**PROBLEM**
The lines below, from the one containing "You are a computer-use" through the one containing "The width and", should be set down exactly, with no pictures and nothing else.

Stored data entries
——————
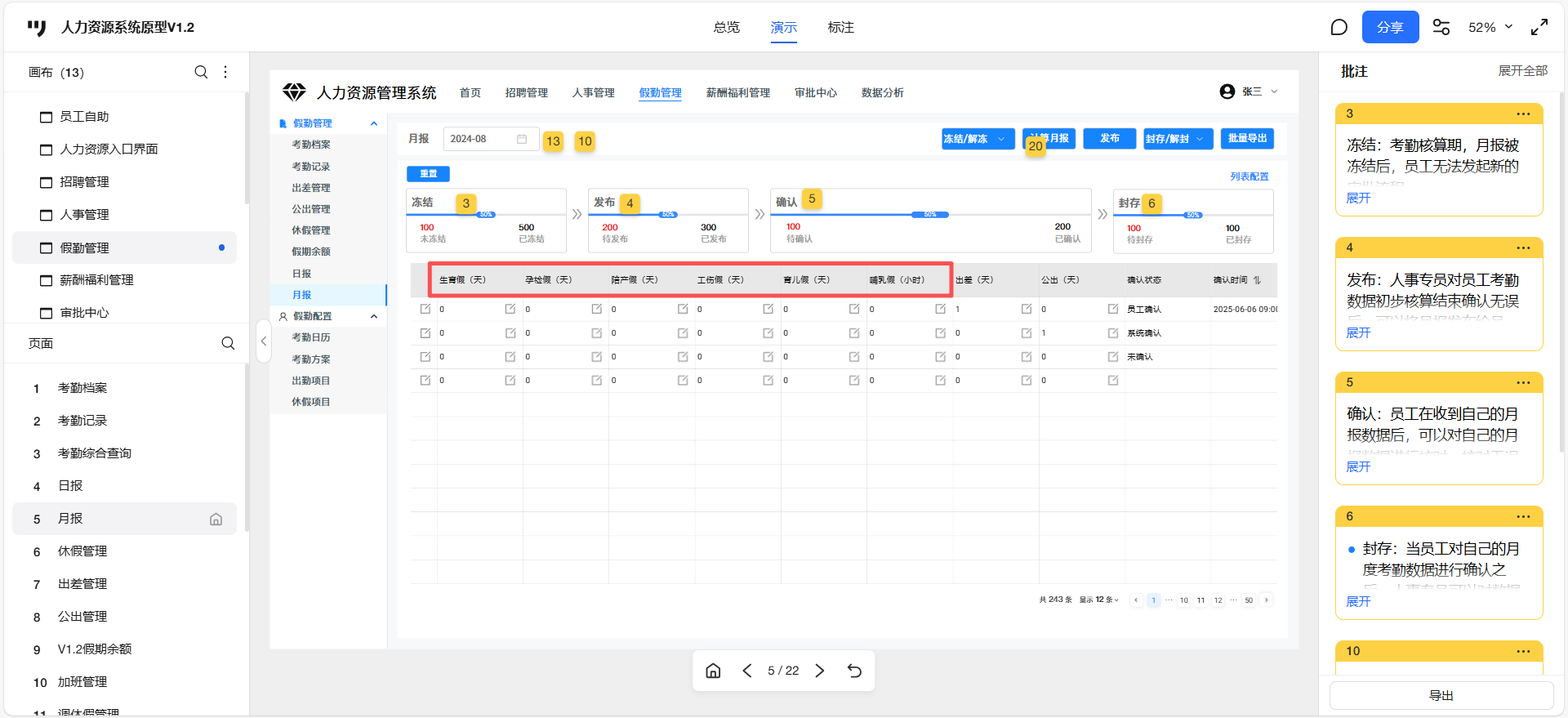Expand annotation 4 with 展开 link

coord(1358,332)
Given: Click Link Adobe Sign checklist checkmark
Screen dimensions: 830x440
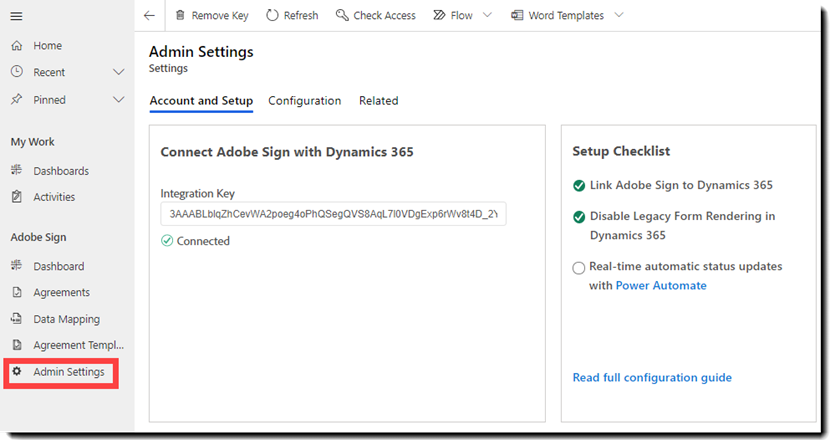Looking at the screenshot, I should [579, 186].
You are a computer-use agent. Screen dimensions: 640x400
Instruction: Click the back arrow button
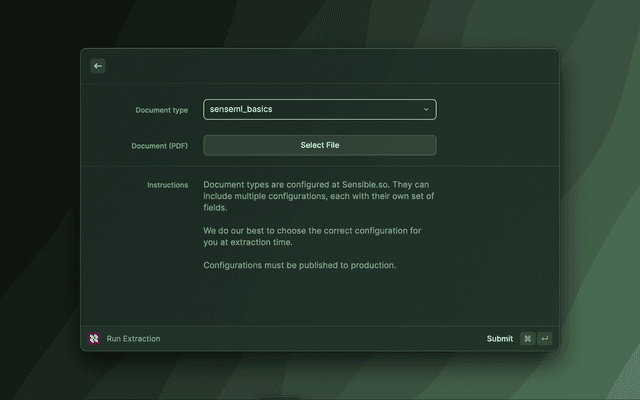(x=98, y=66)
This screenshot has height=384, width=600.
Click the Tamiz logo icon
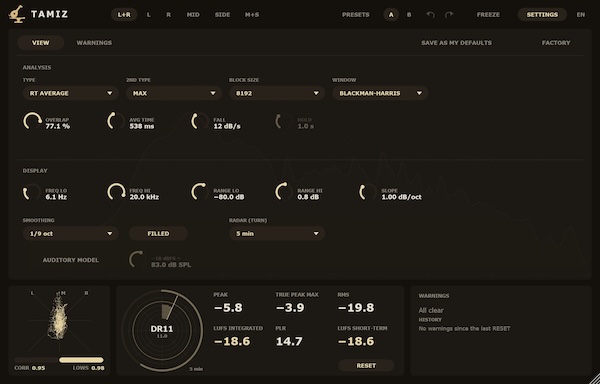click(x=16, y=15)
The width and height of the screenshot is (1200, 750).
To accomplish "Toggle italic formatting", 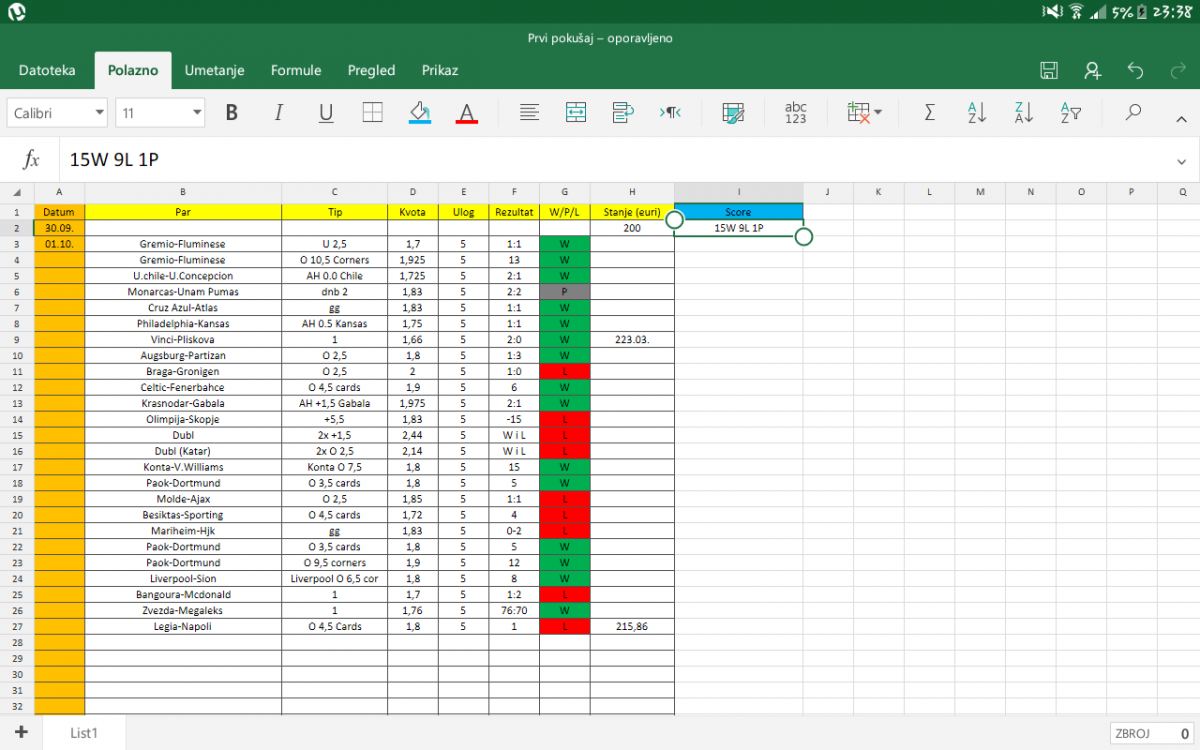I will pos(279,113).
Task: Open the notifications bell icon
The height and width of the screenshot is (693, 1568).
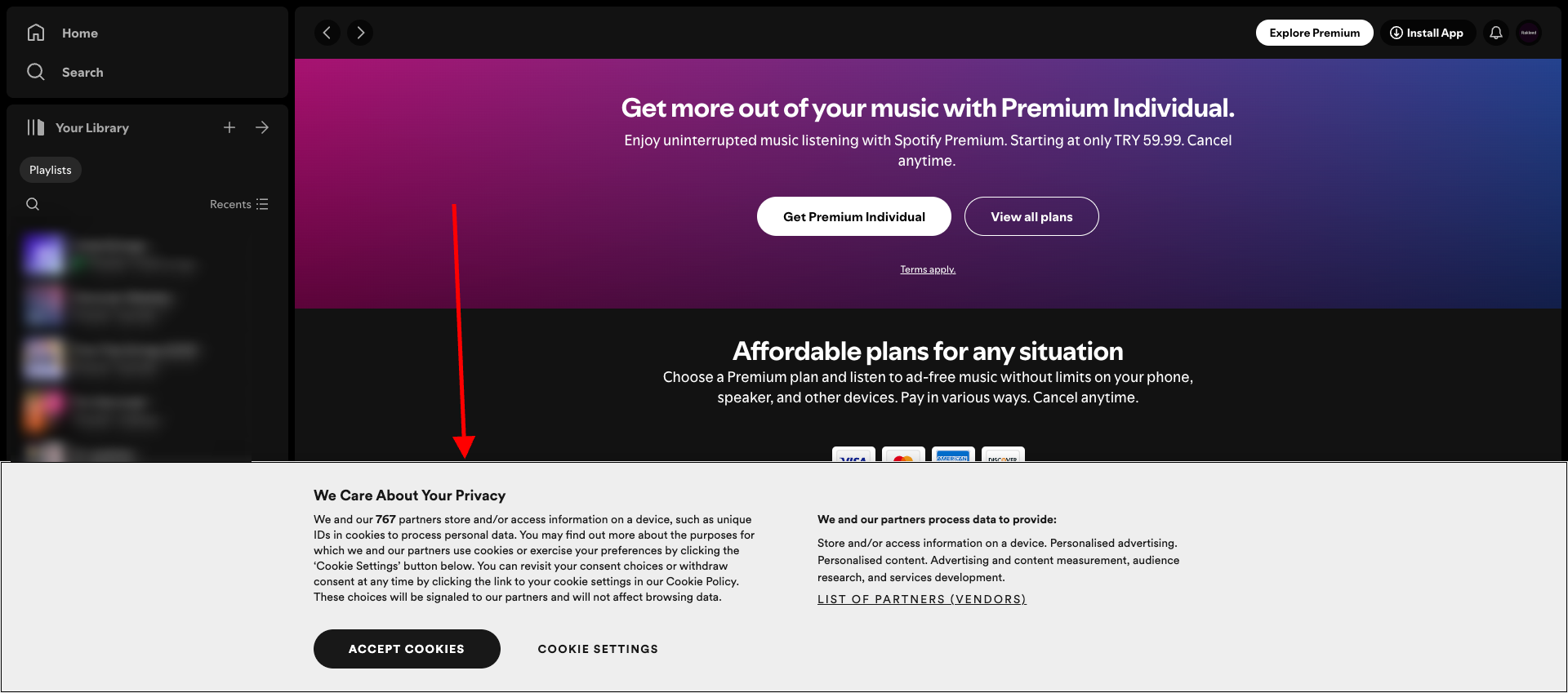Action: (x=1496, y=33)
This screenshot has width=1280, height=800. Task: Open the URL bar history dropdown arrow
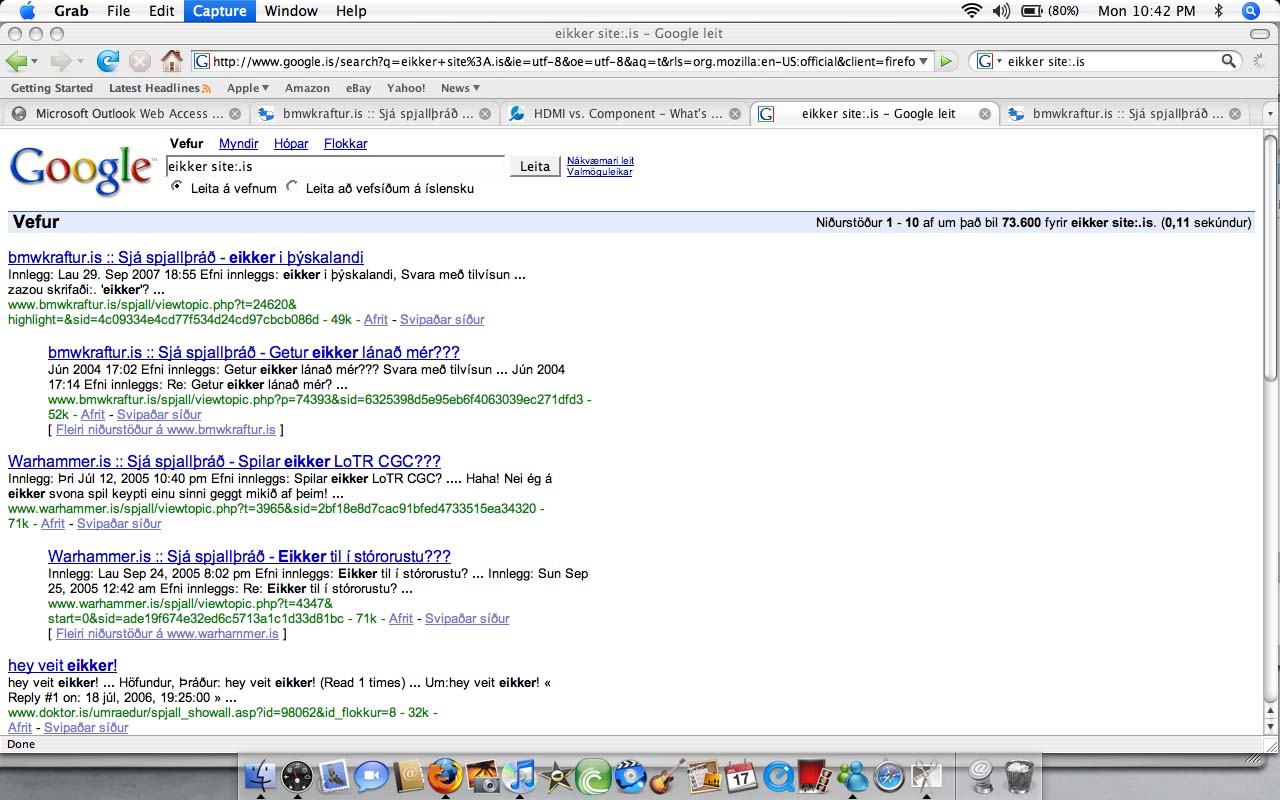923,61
——————
**RESULT**
You are a computer-use agent. Screen dimensions: 640x400
Instruction: Click the back arrow button
(x=98, y=66)
This screenshot has height=384, width=600.
Click the Tamiz logo icon
click(x=16, y=15)
The width and height of the screenshot is (1200, 750).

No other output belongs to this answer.